Earlier this year I realised that although I have spent most of my life studying and working in academia, when I daydream I don't dream about publishing papers, giving lectures or attending conferences. I dream about living on a farm, waking early to milk the cows and collect the eggs. I dream about owning a plot of land and raising some livestock and growing some crops. This has always been my daydream for years now, but I hardly talked about it or even consciously thought of it as something achievable.
Watching the TV series "It's Not Easy Being Green" stirred in me such feeling of envy and longing that I spoke to my husband, Ed about it. I told him this was what I really wanted to do, and I'd like to try to make it a reality.
I was on tenterhooks to see his response. If he had laughed at me and called me crazy, I would have perhaps planted a few vegetables in our garden and tried to satisfy myself with that. He didn't laugh at me. He didn't say much either, although that's Ed all over. But the next day he called me over to the computer and said "Look at this". He had been searching on the Internet for smallholdings for sale and had found some properties he liked the look of.

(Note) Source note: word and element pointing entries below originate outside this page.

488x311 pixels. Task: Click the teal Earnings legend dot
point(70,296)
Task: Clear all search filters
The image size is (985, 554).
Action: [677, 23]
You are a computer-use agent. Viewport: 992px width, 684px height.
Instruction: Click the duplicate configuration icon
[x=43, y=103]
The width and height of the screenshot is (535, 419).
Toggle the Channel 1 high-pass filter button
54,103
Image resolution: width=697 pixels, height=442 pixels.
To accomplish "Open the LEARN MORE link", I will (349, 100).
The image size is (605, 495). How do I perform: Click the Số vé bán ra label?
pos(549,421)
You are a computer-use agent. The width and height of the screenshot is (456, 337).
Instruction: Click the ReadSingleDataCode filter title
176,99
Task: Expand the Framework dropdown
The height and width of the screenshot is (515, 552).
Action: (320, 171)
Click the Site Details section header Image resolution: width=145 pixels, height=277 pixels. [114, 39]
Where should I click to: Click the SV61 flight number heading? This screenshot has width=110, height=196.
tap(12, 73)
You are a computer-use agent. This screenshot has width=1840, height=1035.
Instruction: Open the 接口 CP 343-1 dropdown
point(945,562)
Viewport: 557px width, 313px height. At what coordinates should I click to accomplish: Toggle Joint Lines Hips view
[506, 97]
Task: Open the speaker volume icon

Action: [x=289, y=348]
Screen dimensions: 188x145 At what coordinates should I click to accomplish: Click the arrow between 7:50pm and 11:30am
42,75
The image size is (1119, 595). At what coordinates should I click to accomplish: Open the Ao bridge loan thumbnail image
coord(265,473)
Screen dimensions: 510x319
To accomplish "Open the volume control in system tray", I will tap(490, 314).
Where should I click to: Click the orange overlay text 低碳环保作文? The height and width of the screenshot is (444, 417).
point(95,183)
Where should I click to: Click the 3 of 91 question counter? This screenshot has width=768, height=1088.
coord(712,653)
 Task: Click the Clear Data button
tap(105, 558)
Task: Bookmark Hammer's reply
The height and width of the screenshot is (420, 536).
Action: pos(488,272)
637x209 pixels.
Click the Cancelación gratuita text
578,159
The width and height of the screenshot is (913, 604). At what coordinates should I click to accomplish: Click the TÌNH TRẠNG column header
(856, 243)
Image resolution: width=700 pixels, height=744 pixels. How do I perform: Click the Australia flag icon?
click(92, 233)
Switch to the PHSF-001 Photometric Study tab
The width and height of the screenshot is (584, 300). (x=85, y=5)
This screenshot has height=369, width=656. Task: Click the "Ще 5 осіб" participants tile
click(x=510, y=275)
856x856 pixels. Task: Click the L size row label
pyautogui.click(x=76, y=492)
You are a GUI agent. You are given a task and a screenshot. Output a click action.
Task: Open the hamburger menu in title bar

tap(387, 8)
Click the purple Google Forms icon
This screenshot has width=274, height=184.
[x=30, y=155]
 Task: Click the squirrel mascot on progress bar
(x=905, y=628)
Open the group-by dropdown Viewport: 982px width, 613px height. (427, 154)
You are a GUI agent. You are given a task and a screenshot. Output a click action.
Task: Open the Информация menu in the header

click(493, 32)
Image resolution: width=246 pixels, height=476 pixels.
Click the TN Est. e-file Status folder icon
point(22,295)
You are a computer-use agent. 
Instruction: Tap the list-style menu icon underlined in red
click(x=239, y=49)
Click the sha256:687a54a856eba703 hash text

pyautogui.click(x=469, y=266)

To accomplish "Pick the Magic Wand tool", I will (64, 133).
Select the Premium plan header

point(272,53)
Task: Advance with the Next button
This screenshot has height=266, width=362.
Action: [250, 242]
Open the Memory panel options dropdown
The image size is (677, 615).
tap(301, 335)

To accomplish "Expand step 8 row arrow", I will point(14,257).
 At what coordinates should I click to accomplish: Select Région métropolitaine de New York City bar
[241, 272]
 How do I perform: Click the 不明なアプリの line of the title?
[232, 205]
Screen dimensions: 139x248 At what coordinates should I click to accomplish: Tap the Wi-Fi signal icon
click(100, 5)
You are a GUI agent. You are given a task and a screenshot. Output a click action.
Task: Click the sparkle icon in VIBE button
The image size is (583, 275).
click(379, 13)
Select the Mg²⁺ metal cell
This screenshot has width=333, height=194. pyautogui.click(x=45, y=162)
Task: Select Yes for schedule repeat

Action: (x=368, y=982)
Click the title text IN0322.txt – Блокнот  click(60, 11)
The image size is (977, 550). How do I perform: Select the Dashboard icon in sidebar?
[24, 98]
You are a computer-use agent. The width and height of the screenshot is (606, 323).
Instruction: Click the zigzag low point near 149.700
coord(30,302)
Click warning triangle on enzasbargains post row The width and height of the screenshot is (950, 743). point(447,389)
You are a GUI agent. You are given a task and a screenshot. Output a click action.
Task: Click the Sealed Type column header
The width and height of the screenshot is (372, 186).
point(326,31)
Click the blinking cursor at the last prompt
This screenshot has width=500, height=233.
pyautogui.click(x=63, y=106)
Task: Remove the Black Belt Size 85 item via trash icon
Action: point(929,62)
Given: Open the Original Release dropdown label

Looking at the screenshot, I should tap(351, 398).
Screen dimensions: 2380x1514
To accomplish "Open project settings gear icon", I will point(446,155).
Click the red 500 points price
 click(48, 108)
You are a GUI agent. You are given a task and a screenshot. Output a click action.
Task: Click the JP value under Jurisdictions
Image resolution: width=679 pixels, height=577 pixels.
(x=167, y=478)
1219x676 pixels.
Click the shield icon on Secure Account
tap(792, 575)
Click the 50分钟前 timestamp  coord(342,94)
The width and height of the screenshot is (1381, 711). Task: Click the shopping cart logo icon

Since then we have tried to gain the knowledge and skills we need to make our dream a reality. We have got a small allotment and grown some crops there. We have built a chicken run in the garden and populated it with two hens. We started this blog which has been much more successful than we ever dreamed, and was recently featured in The Times. More importantly, the blog also helped us make contact with a lot of really helpful and friendly people who dream the same dream as us. Some of them have gone substantially further along the road to self-sufficiency that we have.
In 2006 I also taught students in prisons for the first time, which was very rewarding and educational for me. I developed my relationship with my dad as we spent a lot of time together emptying his house in Liverpool and selling it, which allowed him to settle permanently in Ireland. The kitchen and master bedroom got remodelled following the subsidence we suffered in 2005. Sam, our youngest, started full-time school, and his teacher shared with us her concerns that he has Asperger's Syndrome just like our eldest son (the same teacher was the first to spot the obvious that time, too). So we have begun the protracted diagnosis procedure again.
But it has been our change of direction that has dominated the year. We will look back on 2006 as the year we stared making our dream a reality. The first step was admitting what we dreamed about. What do you dream about?